Single Group Assignment

Masking:

None (Open Label)

Primary Purpose:

Treatment

Official Title:

A Phase I Study of Fecal Microbiota Transplantation (FMT) in Immunomodulator Dependent Pediatric Ulcerative Colitis (UC)

Study Start Date :

Feb 1, 2014

Actual Primary Completion Date :

Dec 1, 2014

Actual Study Completion Date :

May 1, 2016

Arms and Interventions

Arm	Intervention/Treatment
Experimental: Ulcerative Colitis Fecal Microbiota Transplant	Biological: Fecal Microbiota Transplant Fecal Microbiota Transplant will be endoscopically administered directly into the colon. Consecutive treatments will be given by rectal enema route. Other Names: stool transplant

Arm

Intervention/Treatment

Experimental: Ulcerative Colitis

Fecal Microbiota Transplant

Biological: Fecal Microbiota Transplant

Fecal Microbiota Transplant will be endoscopically administered directly into the colon. Consecutive treatments will be given by rectal enema route.

Other Names:

stool transplant

Outcome Measures

Primary Outcome Measures

Assess safety of FMT treatment by recording the frequency of adverse events. [12 months]
To determine the safety and associated toxicities of serial FMTs in pediatric UC following withdrawal from standard therapy.

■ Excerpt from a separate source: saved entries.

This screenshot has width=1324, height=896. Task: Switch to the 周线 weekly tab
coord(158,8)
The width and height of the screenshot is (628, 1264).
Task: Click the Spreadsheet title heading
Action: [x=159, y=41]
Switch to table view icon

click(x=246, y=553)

Secondary Outcome Measures

Assess efficacy of FMT treatment with the aid of the Pediatric Ulcerative Colitis Activity (PUCAI) Index, a validated measure of clinical disease severity. [1 year]
To preliminarily assess the efficacy of FMT in inducing or maintaining clinical remission of UC.

Eligibility Criteria

Criteria

Ages Eligible for Study:

12 Years to 20 Years

Sexes Eligible for Study:

All

Accepts Healthy Volunteers:

Yes

Patient Inclusion Criteria:

Patients must have a diagnosis of ulcerative colitis based on clinical symptoms, as well as laboratory and colonoscopic findings, including histopathologic results of the intestinal mucosa.
Pediatric Ulcerative Colitis Activity Index (PUCAI) < 35 [mild activity] as assessed within 4 weeks prior to enrollment and clinical symptoms that are at least stable.
Patients must be "immunomodulator dependent," i.e., have a history of steroid dependency (lack of clinical remission for over 8 weeks without steroid therapy), and/or being immunomodulator (azathioprine, 6-mercaptopurine, methotrexate, etc.) treated, and/or biologic agent (infliximab, adalimumab, etc.) treated
Patients ≥ 12 and < 21 years of age are eligible for this trial.
Patients must be willing to be off current UC therapies.
Willingness to undergo a surgical consultation prior to FMT treatment.
Patients who are not enema trained will be required to undergo enema training prior to the start of FMT treatment.
All patients and/or their parents or legally authorized representatives must sign a written informed consent document. Assent, when appropriate, will be obtained according to institutional guidelines.

Patient Exclusion Criteria:

Patients who are known to have the following will be excluded:

Decompensated liver cirrhosis (bleeding varices, ascites, encephalopathy or icterus)
Human immunodeficiency virus (HIV)/acquired immune deficiency syndrome (AIDS)
Bone marrow transplantation within the past 150 days
Other severe immunodeficiency

Patients with severe prior allergic reaction to food will be excluded from the protocol.
Patients who are pregnant or lactating will be excluded from the protocol.